Your reaction to feedback determines whether the person will continue giving you feedback in the future. This should be your utmost concern when you receive feedback. If this is a person you would like to hear from again, focus all your energy to genuinely thank for the feedback, no matter what the message is. Keep in mind that even if you disagree with the feedback, this is true perception, important enough to be shared with you. Your decision now is whether you want to change this person’s perception about you. If someone thinks you are not a team player, what are you going to do about it? You can only change perception by actions; you can rarely talk people out of a perception.

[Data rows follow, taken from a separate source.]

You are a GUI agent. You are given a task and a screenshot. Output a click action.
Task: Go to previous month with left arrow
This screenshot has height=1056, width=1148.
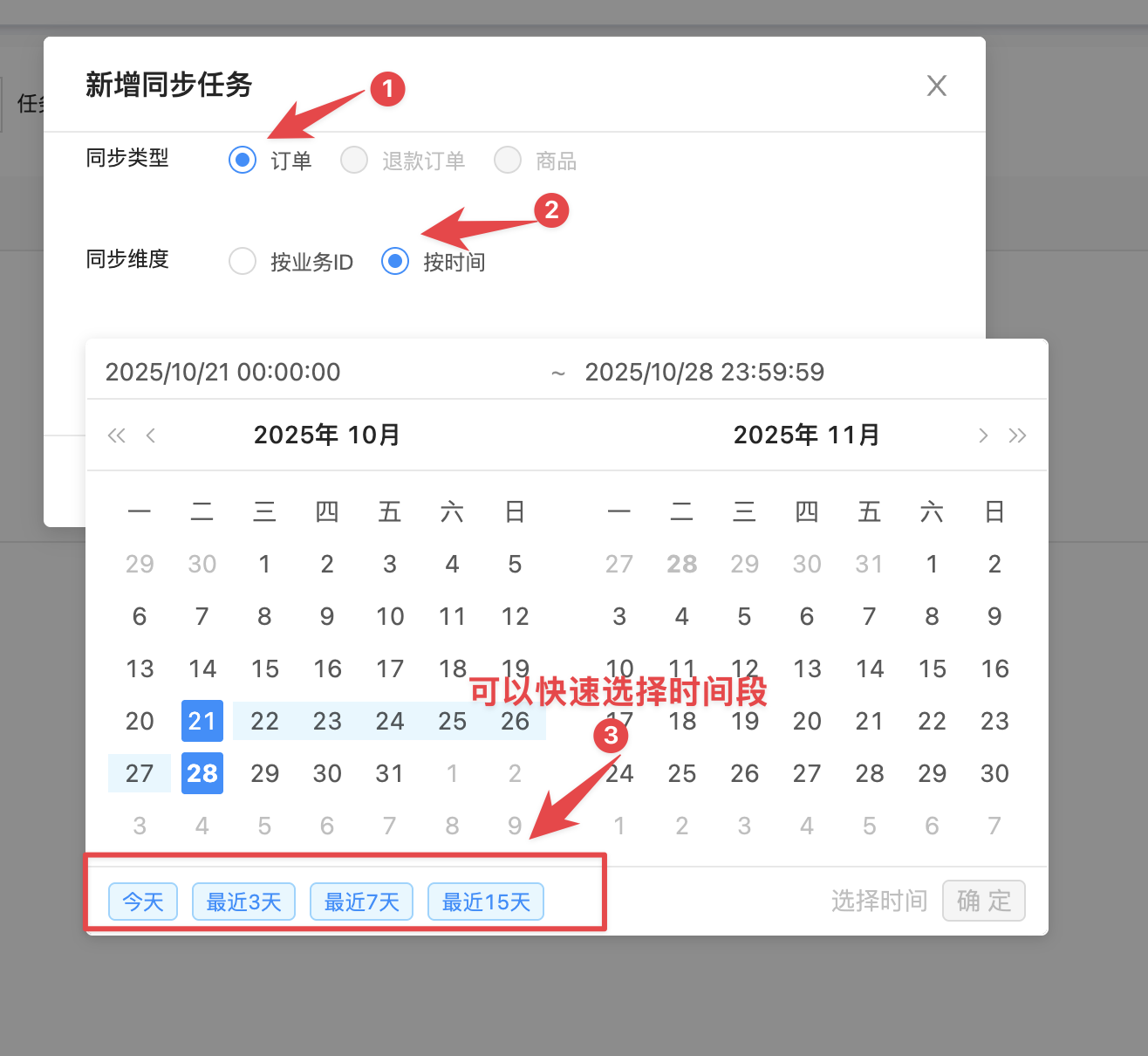[151, 435]
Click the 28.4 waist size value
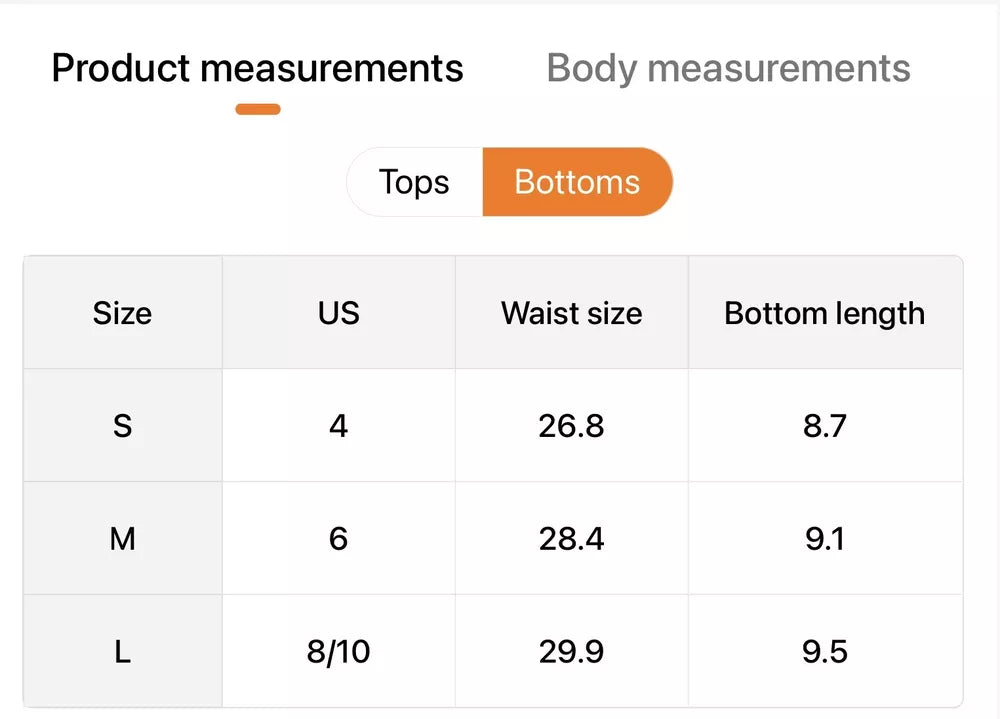This screenshot has width=1000, height=719. tap(571, 538)
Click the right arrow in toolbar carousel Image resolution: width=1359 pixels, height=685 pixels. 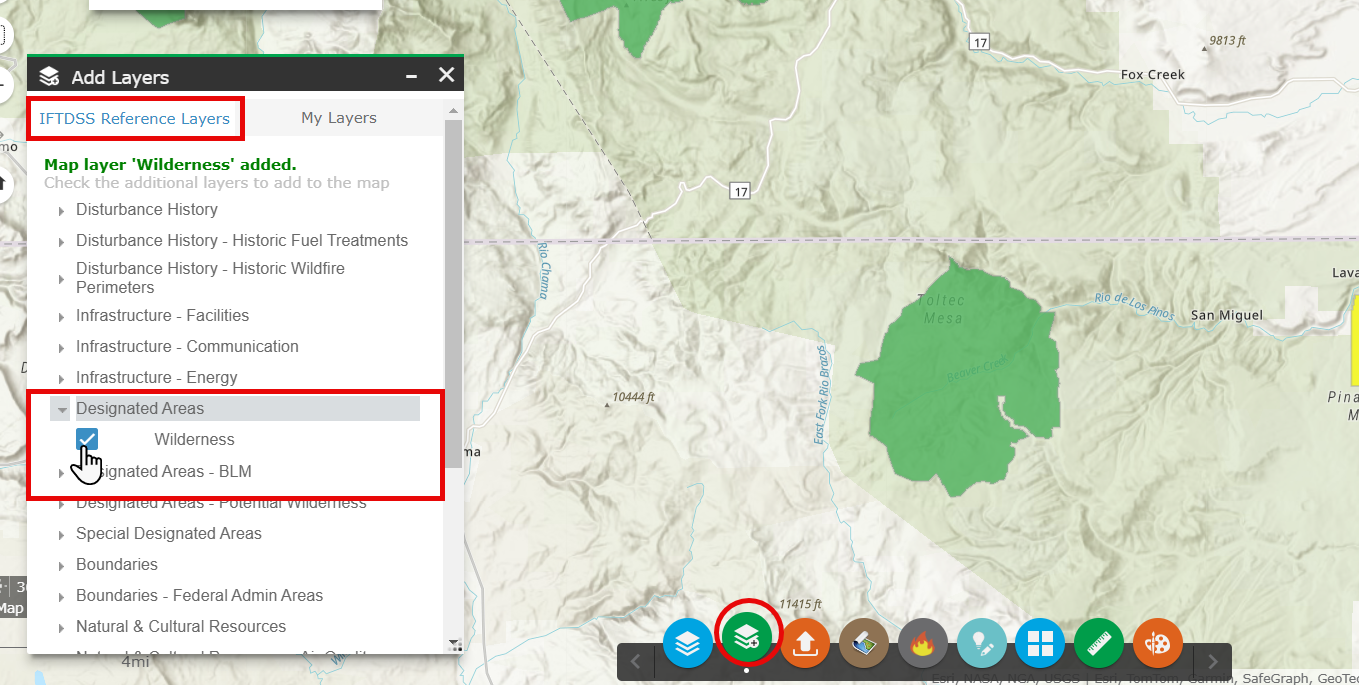click(x=1212, y=660)
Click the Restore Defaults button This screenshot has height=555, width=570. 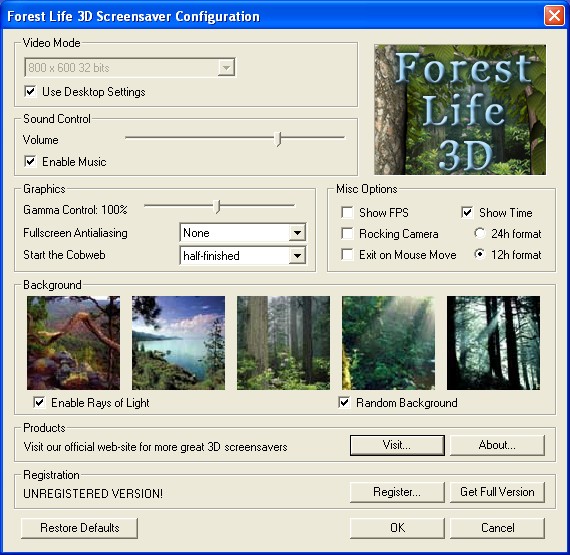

The best quality of feedback is a dialogue. Two or more people share their perceptions in the spirit of learning and cooperation. It requires high self esteem and respect for others to go on the journey to share how you see others around you. In the spirit of curiosity instead of seeing everything in black and white, it is possible to start seeing two sides of many stories. Entering the dialogue with the assumption that everyone operates with the best intentions but sometimes things go wrong opens new avenues for understanding everyone’s perspective. Learning from mistakes is also a gift.

Winning organizations weave into their cultural fabric the habit of open feedback and learning from mistakes. They create continuous opportunities for sharing feedback, and coach their employees in basic feedback skills. This way, feedback stops being a scary thing of evaluations and becomes a bridge to self awareness and growth.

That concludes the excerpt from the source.